◆ TRY IT: Reproduce exactly the line with "Viewport: 1021px width, 364px height." and every line that follows it below, up to and including the last one. Do not include pictures or anything else.

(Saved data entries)
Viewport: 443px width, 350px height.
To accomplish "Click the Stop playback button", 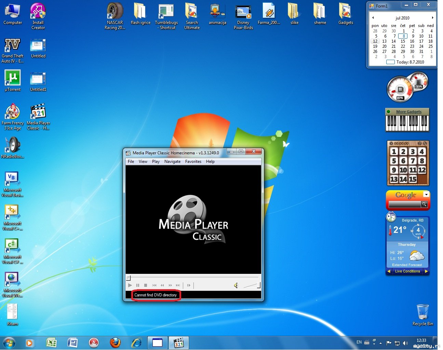I will click(146, 285).
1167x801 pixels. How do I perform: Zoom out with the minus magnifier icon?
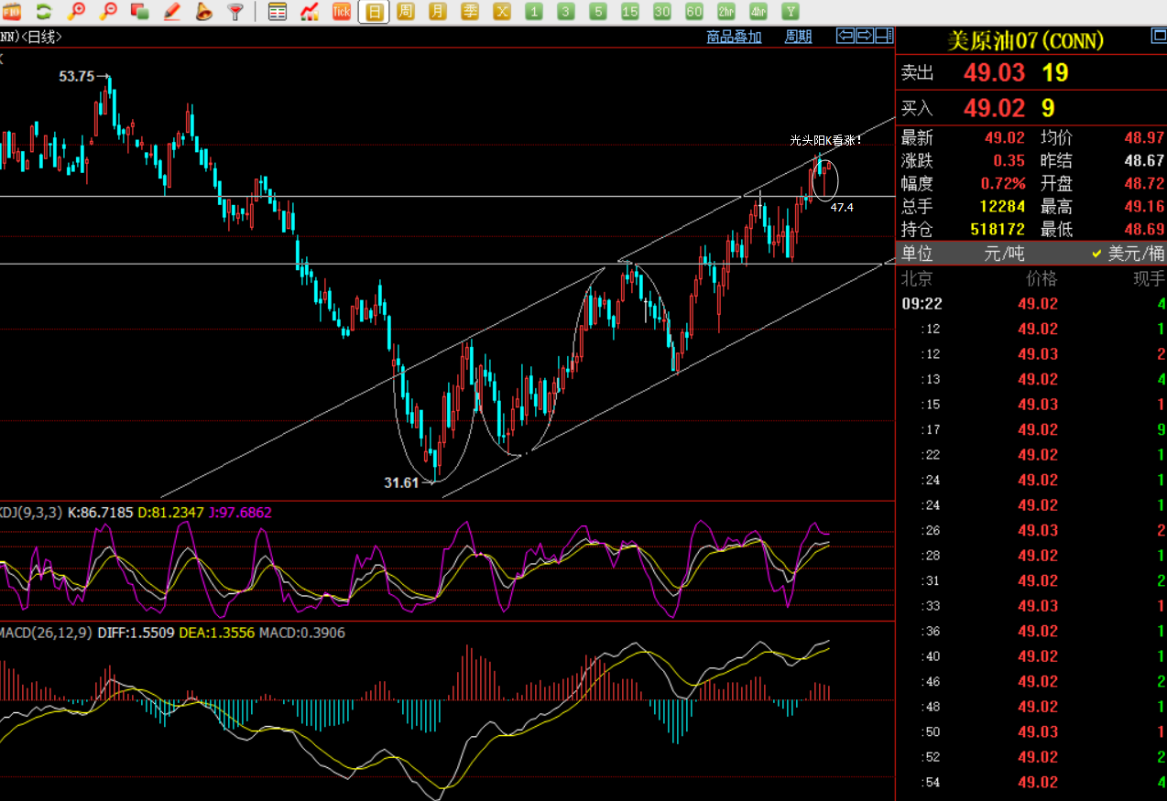click(x=109, y=12)
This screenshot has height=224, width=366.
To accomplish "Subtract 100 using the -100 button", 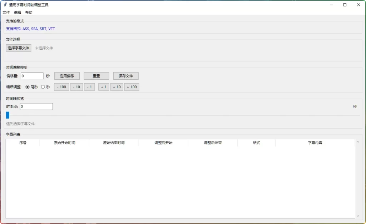I will click(61, 87).
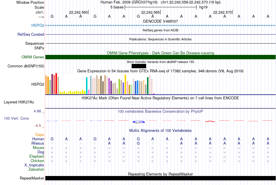Image resolution: width=276 pixels, height=185 pixels.
Task: Select the Zebrafish species alignment label
Action: click(36, 169)
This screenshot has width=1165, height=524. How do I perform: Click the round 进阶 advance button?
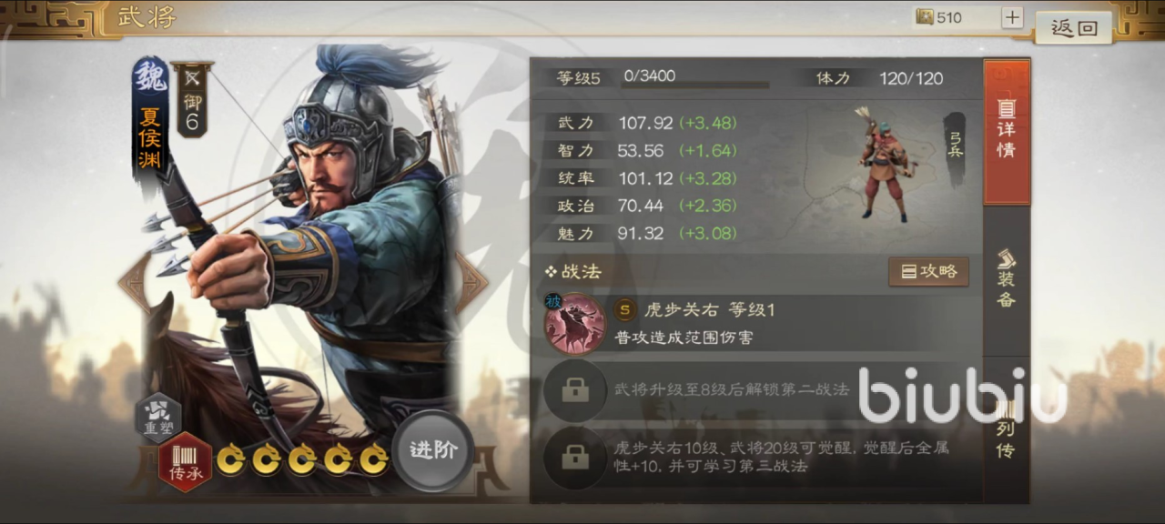click(433, 450)
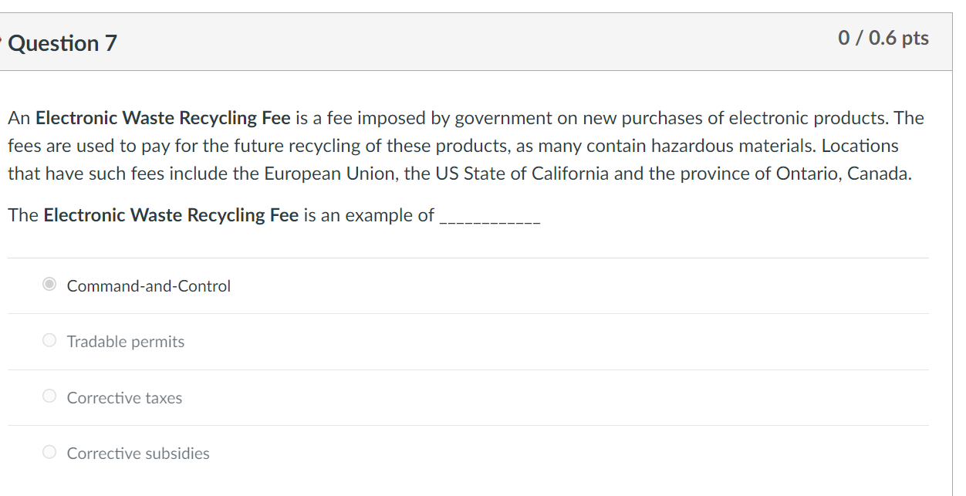Click the 0 / 0.6 pts score display
Viewport: 966px width, 496px height.
click(x=882, y=38)
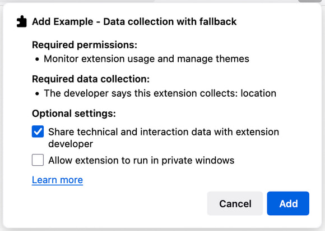Image resolution: width=325 pixels, height=231 pixels.
Task: Uncheck the share technical data checkbox
Action: pos(38,132)
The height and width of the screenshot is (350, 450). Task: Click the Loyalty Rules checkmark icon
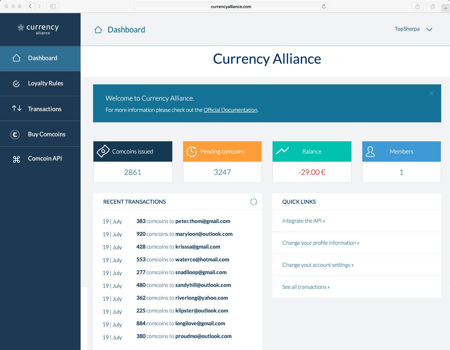pos(16,83)
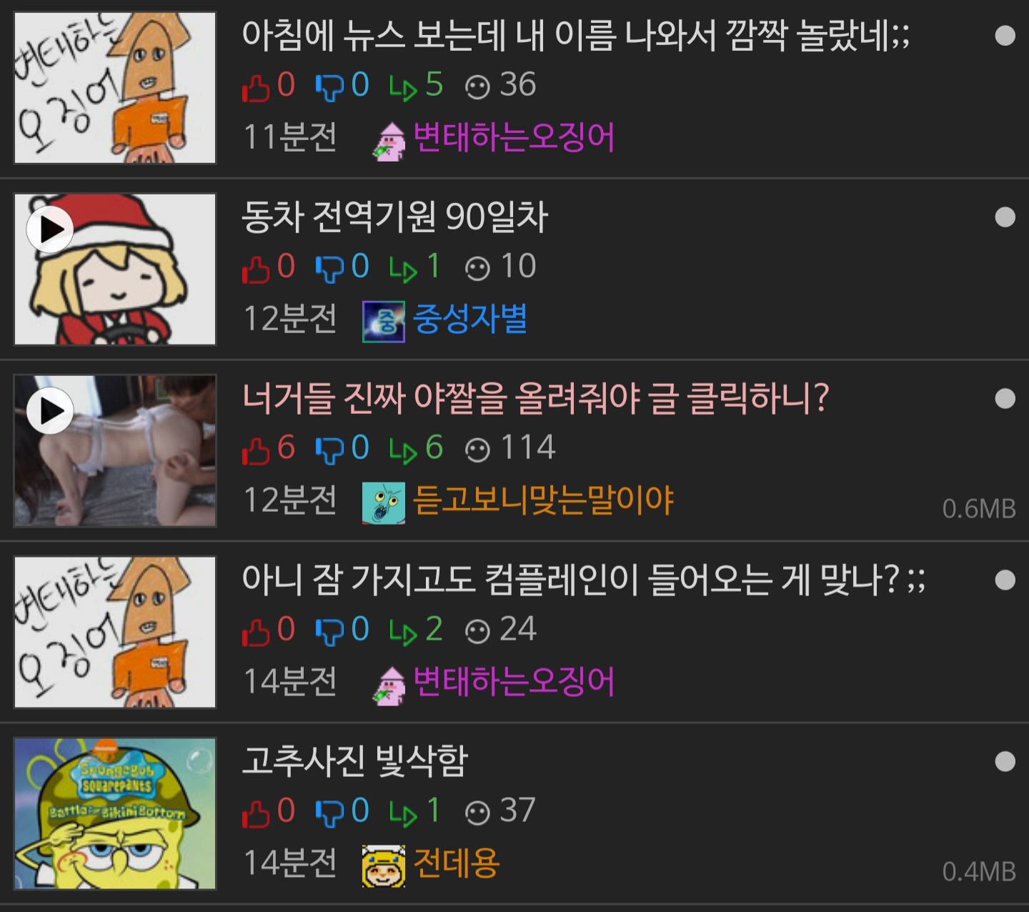The height and width of the screenshot is (912, 1029).
Task: Click the green reply-count icon on the 아침에 뉴스 보는데 post
Action: point(403,87)
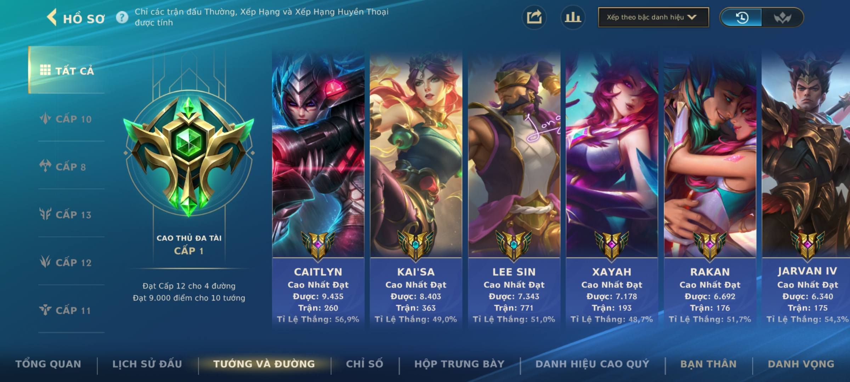Switch to the winged crest toggle

pyautogui.click(x=782, y=17)
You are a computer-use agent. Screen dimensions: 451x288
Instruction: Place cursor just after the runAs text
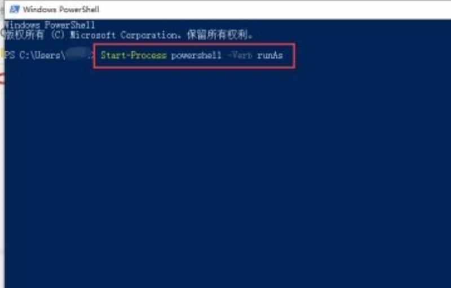[284, 55]
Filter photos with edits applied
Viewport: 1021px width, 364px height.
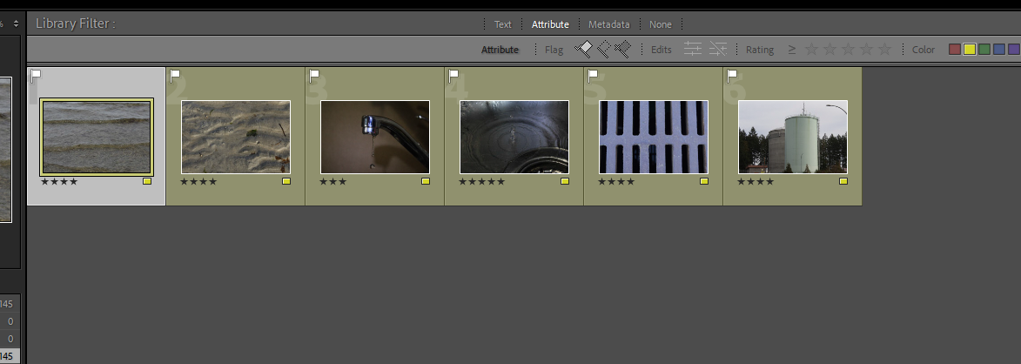click(692, 50)
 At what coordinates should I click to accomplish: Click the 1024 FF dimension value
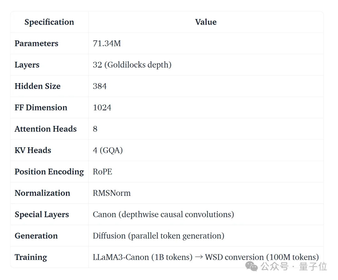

◆ REPLY TO THE TASK:
Viewport: 1021px width, 364px height.
click(692, 50)
 At what coordinates should I click to accomplish: Click the 1024 FF dimension value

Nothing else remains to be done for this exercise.